Unrestricted, a discussion series created by Tamil Students Initiative, is a platform for open discussion challenging the taboos that are rife within the Tamil society at large. Hoping to bring together perspectives of people from all corners of the Tamil community and provoking frank conversations amongst students - Unrestricted: LGBT, the first of TSI’s discussion series kicked off last Thursday at King’s College London as part of LGBT History Month. Dozens of students gathered to hear Living Smile Vidya speak about her journey as a transwoman.

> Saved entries
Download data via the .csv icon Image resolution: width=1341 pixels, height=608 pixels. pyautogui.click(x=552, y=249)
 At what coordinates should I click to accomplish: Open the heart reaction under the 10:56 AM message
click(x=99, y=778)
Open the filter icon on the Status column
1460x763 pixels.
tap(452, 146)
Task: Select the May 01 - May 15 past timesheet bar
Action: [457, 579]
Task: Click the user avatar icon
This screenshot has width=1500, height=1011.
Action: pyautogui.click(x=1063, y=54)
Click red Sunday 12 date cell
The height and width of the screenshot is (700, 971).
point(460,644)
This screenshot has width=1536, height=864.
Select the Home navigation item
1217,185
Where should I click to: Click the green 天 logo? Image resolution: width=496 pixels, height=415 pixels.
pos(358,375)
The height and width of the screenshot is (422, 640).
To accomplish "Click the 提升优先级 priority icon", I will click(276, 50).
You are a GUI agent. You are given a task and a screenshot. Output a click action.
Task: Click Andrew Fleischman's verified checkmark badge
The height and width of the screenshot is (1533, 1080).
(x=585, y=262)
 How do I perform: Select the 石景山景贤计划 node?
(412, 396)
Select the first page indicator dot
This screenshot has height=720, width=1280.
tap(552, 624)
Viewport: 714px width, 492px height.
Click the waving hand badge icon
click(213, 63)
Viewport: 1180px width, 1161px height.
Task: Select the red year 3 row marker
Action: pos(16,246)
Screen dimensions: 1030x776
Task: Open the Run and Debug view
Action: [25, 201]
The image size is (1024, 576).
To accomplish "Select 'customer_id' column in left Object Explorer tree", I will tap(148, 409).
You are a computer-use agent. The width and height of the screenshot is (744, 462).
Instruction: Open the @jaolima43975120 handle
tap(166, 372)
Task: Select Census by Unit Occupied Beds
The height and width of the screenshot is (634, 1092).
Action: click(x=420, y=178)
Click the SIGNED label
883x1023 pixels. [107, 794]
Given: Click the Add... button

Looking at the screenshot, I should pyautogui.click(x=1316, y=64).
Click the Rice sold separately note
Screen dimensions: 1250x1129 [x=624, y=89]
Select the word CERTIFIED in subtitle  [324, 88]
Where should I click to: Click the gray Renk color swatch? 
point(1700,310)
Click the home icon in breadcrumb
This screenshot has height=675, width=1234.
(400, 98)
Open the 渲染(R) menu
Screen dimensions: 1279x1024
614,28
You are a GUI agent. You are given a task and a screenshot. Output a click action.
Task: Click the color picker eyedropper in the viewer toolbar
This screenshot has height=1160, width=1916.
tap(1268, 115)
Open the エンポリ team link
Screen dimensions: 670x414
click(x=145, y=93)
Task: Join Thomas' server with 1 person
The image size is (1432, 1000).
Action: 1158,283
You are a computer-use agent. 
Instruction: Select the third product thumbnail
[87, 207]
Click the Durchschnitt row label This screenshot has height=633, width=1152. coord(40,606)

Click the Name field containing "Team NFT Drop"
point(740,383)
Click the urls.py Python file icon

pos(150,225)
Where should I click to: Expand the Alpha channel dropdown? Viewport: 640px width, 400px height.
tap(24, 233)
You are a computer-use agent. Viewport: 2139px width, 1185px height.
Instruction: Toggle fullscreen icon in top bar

> Brief A
Answer the following questions from the passage about the Unrestricted discussion series.
(i) Which organization created Unrestricted?
(ii) Where did the first discussion in the series take place?
(iii) Who spoke to the students who gathered?
> Brief B
Set down the passage about the Unrestricted discussion series word for word, from "Unrestricted, a discussion" up to and including "as a transwoman.".

> Result A
(i) Tamil Students Initiative
(ii) King's College London
(iii) Living Smile Vidya

> Result B
Unrestricted, a discussion series created by Tamil Students Initiative, is a platform for open discussion challenging the taboos that are rife within the Tamil society at large. Hoping to bring together perspectives of people from all corners of the Tamil community and provoking frank conversations amongst students - Unrestricted: LGBT, the first of TSI’s discussion series kicked off last Thursday at King’s College London as part of LGBT History Month. Dozens of students gathered to hear Living Smile Vidya speak about her journey as a transwoman.